I'm not disputing what you're saying but they should have thought of that before they went ahead and alienated a bunch of members.

Also, can't people just can go in and delete their own posts? I know I did and no quotes were affected. Or is that different and it doesn't affect the original file?


----------



## Blocked Writer

GoneOverThere said:


> the EU can and WILL enforce anything it wants. It's by no means a small fish when it comes to internet infrastructure and has successfully forced Microsoft and Google (amongst others) to cough up fines for misdemeanours to the tunes of many of millions of euros.
> 
> What people don't appear to realise is that any website that even shows on an individual's computer in the EU makes it subject to their rules. Many years ago Microsoft attempted to thwart the European countries on this and in the end had to release their SOURCE CODE for Windows to ameliorate punitive action.
> 
> In these days of global enterprise, there are equally global responsibilities that, if necessary, will be forced upon the wayward company that puts up two fingers to the power of the institutions that govern. So, when you 'assume' that you're out of their reach, you may be until you create a website or a social media presence that crosses those borders. Then you're subject to their rules.


Microsoft and Google obviously conduct massive operations in the EU. If a company has no operational presence in the EU, no bank accounts in the EU, sells nothing in the EU, etc ... in fact, maybe a better summary would be to say their only presence in the EU is that some EU resident interacts with their website ... how does the EU enforce punitive action without the complicity of the government in which the company resides? Has *that* actually happened?

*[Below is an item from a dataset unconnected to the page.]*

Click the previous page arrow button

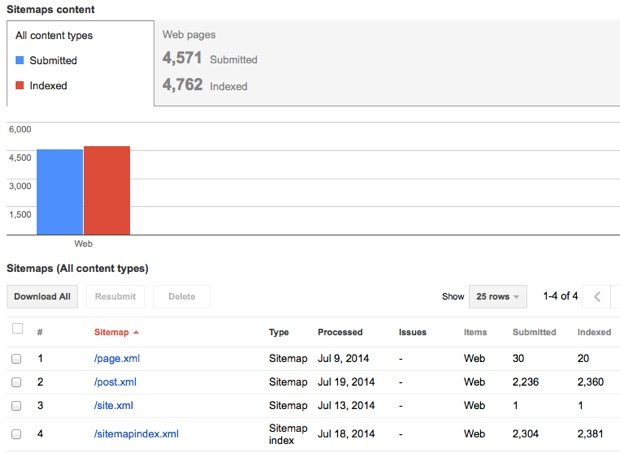598,297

How about if I set up Blocked Writer's Writers' Forum, and I fail to comply with GDPR. I don't live in the EU. I don't transact business in the EU. I don't bank in the EU. I don't own anything in the EU. How does the EU enforce any punitive action against me?


----------



## Blocked Writer

GoneOverThere said:


> They don't get to you. They get to the ISP and hosting organisation and have you shut down. If the hosting company resists they force compliance on them. This isn't the free world that you think it is. You should do some research into the power of the Economic Bloc, then take a look at China. It should give you some eye-popping examples. If you're too small to paint the backside of a gnat, they'll just ignore you. If you begin to have an influence, they will take notice. In the end they will win because they control the infrastructure.


That's a lot of hypothetical and theoretical conjecture. If I can split hairs, my question isn't "can it happen?" Or "will it happen?" My question is *has it happened yet*? Don't point me to Google and Microsoft. Point me to a small fry, mom-and-pop type whose home country extradited them to the EU, or in someway facilitated the EU's punishment of them. In fact, you mentioned China. Point me to a Chinese company--that only operates in China--that the Chinese government has allowed to be punished by the EU.

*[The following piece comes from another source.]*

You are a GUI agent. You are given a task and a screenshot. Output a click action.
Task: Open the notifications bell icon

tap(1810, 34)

My point is that I think it's way too early to know what the long-term ramifications of this will be.


----------



## Ann in Arlington

To clarify: members can delete their own posts*. Moderators can delete members posts. We do that only if the post violates forum decorum in some way and generally only after discussion among the mod team.

*members can NOT delete a post that starts a thread. Moderators can, but we prefer not to do that unless there's a reason more than "I just don't want it there any more." If that's your reason, members can _modify_ their own posts INCLUDING posts that start a thread. It might make the rest of the thread nonsensical and is not good for the community/conversation, but it is your right.

Moderators USED TO be able to delete a person's account. We'd do this routinely when new members showed up to hawk essay writing services or 'how to fix your printer' sites. These were clearly spam and we'd remove the post and the count. We Can No Longer Do That. We CAN remove the offending post, and do, but we can NOT remove the account.

Moderators USED TO be able to delete a person's posts in one fell swoop without deleting their account. We can no longer do that either.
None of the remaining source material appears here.